Can you write out the items below again, replacing every "Locate an element on the screen" with "Find an element on the screen" and leaving everything else unchanged?

Stored records>
● ● ● ● ● ● ●

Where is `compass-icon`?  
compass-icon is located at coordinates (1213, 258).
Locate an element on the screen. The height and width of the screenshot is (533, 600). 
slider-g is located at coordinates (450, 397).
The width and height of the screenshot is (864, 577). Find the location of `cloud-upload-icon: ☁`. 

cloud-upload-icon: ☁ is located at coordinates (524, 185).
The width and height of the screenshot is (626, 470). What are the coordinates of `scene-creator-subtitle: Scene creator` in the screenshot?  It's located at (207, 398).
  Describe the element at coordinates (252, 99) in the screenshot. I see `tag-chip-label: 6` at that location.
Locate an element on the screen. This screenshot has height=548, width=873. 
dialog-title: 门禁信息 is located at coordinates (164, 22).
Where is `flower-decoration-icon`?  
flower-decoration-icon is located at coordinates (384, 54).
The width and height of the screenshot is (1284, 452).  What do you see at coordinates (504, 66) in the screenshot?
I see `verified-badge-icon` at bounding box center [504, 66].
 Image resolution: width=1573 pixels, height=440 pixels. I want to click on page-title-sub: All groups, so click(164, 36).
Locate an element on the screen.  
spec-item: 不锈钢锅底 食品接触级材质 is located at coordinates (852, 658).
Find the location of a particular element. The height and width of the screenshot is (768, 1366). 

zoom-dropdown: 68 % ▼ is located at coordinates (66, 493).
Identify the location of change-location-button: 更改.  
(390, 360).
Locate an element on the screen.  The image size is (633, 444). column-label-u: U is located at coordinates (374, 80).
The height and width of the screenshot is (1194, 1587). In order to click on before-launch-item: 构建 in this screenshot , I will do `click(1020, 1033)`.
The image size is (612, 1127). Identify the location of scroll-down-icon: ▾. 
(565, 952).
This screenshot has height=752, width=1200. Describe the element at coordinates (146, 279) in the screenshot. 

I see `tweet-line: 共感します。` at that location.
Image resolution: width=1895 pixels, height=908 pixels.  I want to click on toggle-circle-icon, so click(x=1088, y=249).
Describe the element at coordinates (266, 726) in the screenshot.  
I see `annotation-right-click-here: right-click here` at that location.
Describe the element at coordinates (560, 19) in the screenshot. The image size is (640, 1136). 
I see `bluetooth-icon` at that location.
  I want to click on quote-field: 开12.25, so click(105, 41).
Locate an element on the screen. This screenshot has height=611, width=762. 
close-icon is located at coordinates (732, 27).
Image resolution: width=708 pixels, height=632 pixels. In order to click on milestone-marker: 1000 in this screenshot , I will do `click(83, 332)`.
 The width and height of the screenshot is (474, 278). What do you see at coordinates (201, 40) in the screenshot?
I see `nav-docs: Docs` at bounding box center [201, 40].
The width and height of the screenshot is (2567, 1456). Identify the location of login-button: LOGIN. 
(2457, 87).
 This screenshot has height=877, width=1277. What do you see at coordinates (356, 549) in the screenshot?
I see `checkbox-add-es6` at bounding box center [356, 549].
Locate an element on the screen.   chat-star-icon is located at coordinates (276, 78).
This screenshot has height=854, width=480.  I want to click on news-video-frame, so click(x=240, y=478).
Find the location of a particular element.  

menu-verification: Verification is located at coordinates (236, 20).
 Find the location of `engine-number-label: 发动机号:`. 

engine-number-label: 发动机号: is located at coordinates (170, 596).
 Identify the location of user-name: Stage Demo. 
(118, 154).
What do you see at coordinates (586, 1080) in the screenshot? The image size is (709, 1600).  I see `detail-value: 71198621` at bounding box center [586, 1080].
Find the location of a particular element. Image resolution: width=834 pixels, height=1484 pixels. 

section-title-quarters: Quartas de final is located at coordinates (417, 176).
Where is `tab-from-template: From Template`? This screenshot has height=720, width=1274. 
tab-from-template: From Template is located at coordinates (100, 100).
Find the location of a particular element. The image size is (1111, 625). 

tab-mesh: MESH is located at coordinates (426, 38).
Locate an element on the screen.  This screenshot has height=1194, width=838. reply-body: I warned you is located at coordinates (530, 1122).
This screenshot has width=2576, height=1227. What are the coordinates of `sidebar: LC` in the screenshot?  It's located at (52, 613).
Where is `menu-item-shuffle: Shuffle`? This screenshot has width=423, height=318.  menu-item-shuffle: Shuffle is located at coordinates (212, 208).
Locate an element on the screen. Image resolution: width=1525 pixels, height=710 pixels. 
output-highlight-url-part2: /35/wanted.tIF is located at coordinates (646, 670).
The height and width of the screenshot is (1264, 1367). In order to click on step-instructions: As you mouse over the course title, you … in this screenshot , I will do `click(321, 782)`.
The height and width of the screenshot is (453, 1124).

● ● ● ● ● ● ●

Response area>
Where is `compass-icon`?  
compass-icon is located at coordinates (1213, 258).
Find an element on the screen. The height and width of the screenshot is (533, 600). 
slider-g is located at coordinates (450, 397).
The width and height of the screenshot is (864, 577). Find the location of `cloud-upload-icon: ☁`. 

cloud-upload-icon: ☁ is located at coordinates (524, 185).
The width and height of the screenshot is (626, 470). What are the coordinates of `scene-creator-subtitle: Scene creator` in the screenshot?  It's located at (207, 398).
  Describe the element at coordinates (252, 99) in the screenshot. I see `tag-chip-label: 6` at that location.
Find an element on the screen. This screenshot has height=548, width=873. 
dialog-title: 门禁信息 is located at coordinates (164, 22).
Where is `flower-decoration-icon`?  
flower-decoration-icon is located at coordinates (384, 54).
The width and height of the screenshot is (1284, 452).  What do you see at coordinates (504, 66) in the screenshot?
I see `verified-badge-icon` at bounding box center [504, 66].
 Image resolution: width=1573 pixels, height=440 pixels. I want to click on page-title-sub: All groups, so click(164, 36).
Find an element on the screen.  
spec-item: 不锈钢锅底 食品接触级材质 is located at coordinates (852, 658).
Find the location of a particular element. The height and width of the screenshot is (768, 1366). 

zoom-dropdown: 68 % ▼ is located at coordinates (66, 493).
Identify the location of change-location-button: 更改.  
(390, 360).
Find an element on the screen.  The image size is (633, 444). column-label-u: U is located at coordinates (374, 80).
The height and width of the screenshot is (1194, 1587). In order to click on before-launch-item: 构建 in this screenshot , I will do `click(1020, 1033)`.
The image size is (612, 1127). Identify the location of scroll-down-icon: ▾. 
(565, 952).
This screenshot has height=752, width=1200. Describe the element at coordinates (146, 279) in the screenshot. 

I see `tweet-line: 共感します。` at that location.
Image resolution: width=1895 pixels, height=908 pixels.  I want to click on toggle-circle-icon, so click(x=1088, y=249).
Describe the element at coordinates (266, 726) in the screenshot.  
I see `annotation-right-click-here: right-click here` at that location.
Describe the element at coordinates (560, 19) in the screenshot. The image size is (640, 1136). 
I see `bluetooth-icon` at that location.
  I want to click on quote-field: 开12.25, so click(105, 41).
Find an element on the screen. This screenshot has height=611, width=762. 
close-icon is located at coordinates (732, 27).
Image resolution: width=708 pixels, height=632 pixels. In order to click on milestone-marker: 1000 in this screenshot , I will do `click(83, 332)`.
 The width and height of the screenshot is (474, 278). What do you see at coordinates (201, 40) in the screenshot?
I see `nav-docs: Docs` at bounding box center [201, 40].
The width and height of the screenshot is (2567, 1456). Identify the location of login-button: LOGIN. 
(2457, 87).
 This screenshot has height=877, width=1277. What do you see at coordinates (356, 549) in the screenshot?
I see `checkbox-add-es6` at bounding box center [356, 549].
Find an element on the screen.   chat-star-icon is located at coordinates (276, 78).
This screenshot has height=854, width=480.  I want to click on news-video-frame, so click(x=240, y=478).
Find the location of a particular element.  

menu-verification: Verification is located at coordinates (236, 20).
 Find the location of `engine-number-label: 发动机号:`. 

engine-number-label: 发动机号: is located at coordinates (170, 596).
 Identify the location of user-name: Stage Demo. 
(118, 154).
What do you see at coordinates (586, 1080) in the screenshot? The image size is (709, 1600).  I see `detail-value: 71198621` at bounding box center [586, 1080].
Find the location of a particular element. Image resolution: width=834 pixels, height=1484 pixels. 

section-title-quarters: Quartas de final is located at coordinates (417, 176).
Where is `tab-from-template: From Template`? This screenshot has height=720, width=1274. 
tab-from-template: From Template is located at coordinates (100, 100).
Find the location of a particular element. The image size is (1111, 625). 

tab-mesh: MESH is located at coordinates (426, 38).
Find an element on the screen.  This screenshot has height=1194, width=838. reply-body: I warned you is located at coordinates (530, 1122).
This screenshot has width=2576, height=1227. What are the coordinates of `sidebar: LC` in the screenshot?  It's located at (52, 613).
Where is `menu-item-shuffle: Shuffle`? This screenshot has width=423, height=318.  menu-item-shuffle: Shuffle is located at coordinates (212, 208).
Find an element on the screen. Image resolution: width=1525 pixels, height=710 pixels. 
output-highlight-url-part2: /35/wanted.tIF is located at coordinates (646, 670).
The height and width of the screenshot is (1264, 1367). In order to click on step-instructions: As you mouse over the course title, you … in this screenshot , I will do `click(321, 782)`.
The height and width of the screenshot is (453, 1124).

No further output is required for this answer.